Dire predictions were made regarding $60 oil. Same with $70 oil. Some inflation hit us, but nothing huge. I think as soon as the economy weakens just a little (end of somw MEW, or whatever), oil prices will drag us down. The expensiveness of oil at the time will define the speed of our decline. That’s my opinion.
$200 oil? Maybe, but let’s hope it takes a decade to get there.
July 26, 2006 at 12:36 PM #29699qcomerParticipantPoway,
Oil is traded in free markets and like everything else, its price is driven up and down by speculators in addition to real supply/demand. Like any hot asset, speculators add a premium to the fair price determined by supply/demand, if price of asset keeps going up. On the demand side, China has been the main driver of growth in Oil demand and not the US. The growth in US oil consumption has been relatively flat over last 3 years though oil prices have doubled in last 3 years.
You seem to underestimate the effect money has in both directions on people’s habits.
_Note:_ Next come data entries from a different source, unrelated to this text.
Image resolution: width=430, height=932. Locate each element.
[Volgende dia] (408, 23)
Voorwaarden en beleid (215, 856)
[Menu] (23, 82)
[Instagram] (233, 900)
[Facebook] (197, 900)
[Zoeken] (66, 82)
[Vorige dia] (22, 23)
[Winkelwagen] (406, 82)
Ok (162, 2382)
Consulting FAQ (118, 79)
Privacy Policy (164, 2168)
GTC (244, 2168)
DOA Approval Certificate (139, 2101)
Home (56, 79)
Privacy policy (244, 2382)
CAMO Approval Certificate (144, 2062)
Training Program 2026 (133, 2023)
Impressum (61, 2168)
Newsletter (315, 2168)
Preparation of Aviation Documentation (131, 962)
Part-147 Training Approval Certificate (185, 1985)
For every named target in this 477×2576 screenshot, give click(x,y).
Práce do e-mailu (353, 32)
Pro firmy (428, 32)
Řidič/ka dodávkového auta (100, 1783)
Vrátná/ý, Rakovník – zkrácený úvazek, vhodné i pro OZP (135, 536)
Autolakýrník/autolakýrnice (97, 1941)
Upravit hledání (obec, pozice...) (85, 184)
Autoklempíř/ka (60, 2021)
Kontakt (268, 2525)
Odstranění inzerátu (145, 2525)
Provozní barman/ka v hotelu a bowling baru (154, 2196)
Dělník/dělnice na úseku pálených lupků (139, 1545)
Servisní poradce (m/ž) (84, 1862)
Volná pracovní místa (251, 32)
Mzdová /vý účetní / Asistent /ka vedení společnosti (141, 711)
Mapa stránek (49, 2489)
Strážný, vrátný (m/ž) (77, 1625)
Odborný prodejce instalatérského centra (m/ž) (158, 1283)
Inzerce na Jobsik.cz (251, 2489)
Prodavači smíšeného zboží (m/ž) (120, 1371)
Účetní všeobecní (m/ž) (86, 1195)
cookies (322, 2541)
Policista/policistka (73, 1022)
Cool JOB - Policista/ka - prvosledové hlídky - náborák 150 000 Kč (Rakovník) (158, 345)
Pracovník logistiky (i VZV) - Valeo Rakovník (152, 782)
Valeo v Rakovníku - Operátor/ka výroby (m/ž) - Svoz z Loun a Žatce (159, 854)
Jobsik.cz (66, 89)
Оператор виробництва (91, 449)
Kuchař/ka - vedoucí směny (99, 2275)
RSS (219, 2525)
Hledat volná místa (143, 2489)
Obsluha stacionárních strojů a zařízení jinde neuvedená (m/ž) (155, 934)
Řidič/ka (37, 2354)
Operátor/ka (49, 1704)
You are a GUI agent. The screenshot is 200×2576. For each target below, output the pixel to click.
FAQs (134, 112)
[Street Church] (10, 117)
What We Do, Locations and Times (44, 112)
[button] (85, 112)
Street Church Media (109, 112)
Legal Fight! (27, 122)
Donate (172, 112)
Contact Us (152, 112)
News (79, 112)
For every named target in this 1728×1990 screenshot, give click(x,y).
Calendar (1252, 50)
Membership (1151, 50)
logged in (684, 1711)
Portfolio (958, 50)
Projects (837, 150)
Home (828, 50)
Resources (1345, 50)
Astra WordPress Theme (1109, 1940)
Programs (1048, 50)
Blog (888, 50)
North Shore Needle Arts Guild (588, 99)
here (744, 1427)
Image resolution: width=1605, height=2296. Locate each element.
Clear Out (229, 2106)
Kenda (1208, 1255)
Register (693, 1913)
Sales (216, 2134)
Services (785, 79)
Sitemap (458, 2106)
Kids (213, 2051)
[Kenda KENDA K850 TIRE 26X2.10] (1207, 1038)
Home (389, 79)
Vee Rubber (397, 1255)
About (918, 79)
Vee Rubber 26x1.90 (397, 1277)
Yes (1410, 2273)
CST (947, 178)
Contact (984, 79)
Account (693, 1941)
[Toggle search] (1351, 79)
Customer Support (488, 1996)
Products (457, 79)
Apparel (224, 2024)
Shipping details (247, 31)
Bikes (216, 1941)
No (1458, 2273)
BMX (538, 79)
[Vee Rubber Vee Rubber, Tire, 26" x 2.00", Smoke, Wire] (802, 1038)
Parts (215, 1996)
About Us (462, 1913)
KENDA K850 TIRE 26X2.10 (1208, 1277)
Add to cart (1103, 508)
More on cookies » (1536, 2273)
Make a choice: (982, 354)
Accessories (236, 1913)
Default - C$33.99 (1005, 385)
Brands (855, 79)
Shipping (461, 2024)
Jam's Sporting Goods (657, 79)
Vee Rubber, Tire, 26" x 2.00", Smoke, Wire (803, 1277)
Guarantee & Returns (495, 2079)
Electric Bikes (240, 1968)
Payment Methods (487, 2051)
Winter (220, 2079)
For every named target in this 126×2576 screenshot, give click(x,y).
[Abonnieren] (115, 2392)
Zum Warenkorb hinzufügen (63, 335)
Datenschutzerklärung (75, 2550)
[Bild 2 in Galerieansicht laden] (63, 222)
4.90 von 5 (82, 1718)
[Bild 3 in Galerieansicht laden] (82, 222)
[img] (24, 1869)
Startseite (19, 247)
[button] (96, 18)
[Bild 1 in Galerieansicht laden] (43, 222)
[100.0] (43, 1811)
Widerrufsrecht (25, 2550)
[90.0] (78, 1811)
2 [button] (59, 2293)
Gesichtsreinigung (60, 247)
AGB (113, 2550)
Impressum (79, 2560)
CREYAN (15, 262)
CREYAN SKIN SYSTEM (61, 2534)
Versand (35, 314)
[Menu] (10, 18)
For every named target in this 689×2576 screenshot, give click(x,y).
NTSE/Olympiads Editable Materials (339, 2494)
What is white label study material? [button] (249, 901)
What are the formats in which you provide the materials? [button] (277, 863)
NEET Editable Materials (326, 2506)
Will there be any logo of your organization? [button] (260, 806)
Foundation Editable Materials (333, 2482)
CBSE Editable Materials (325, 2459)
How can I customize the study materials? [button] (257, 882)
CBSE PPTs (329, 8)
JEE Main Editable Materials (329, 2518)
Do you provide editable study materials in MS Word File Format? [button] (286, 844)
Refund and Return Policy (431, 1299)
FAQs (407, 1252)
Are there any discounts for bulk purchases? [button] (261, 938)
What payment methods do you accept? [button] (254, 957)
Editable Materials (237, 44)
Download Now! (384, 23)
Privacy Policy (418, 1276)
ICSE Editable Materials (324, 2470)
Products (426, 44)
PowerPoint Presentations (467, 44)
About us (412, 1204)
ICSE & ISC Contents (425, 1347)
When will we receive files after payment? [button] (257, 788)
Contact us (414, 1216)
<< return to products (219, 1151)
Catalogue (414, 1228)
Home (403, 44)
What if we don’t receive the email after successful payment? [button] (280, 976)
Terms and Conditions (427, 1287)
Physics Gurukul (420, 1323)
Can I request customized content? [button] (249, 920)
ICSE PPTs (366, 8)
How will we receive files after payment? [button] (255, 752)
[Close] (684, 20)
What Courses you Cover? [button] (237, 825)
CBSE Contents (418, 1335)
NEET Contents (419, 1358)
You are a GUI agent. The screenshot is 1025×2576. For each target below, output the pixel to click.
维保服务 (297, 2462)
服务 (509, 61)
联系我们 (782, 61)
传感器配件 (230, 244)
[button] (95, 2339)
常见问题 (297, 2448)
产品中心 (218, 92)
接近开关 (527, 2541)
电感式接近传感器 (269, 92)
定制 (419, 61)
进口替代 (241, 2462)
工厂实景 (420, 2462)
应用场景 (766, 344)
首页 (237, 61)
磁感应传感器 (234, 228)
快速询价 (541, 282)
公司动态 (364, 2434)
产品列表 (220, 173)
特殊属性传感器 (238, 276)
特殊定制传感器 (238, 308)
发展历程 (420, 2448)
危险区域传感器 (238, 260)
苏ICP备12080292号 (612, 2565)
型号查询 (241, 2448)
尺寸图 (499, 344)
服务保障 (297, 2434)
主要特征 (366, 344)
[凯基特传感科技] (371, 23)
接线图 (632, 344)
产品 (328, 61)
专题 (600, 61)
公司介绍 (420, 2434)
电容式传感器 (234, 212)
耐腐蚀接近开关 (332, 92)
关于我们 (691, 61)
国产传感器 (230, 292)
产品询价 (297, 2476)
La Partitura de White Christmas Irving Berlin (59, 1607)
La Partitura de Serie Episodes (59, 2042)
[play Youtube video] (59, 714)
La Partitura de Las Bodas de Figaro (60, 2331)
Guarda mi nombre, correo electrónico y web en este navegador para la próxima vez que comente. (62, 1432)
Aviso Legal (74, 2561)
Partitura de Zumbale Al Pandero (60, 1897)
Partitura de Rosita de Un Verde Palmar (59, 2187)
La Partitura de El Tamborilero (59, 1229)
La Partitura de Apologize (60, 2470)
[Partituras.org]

It can spoil and it can also discipline better than anything else. Have you noticed the number of people who car pool to work has increased lot and that demand of hybrid vehicles has gone through the roof whereas demand/price of used SUVs has gone down.
The main reason I see higher oil prices is not in demand but on the supply side problems. I believe in short term oil will hit some inflection point like $100 and then take a tumble. In the long term though, it will keep rising in price due to supply side concerns.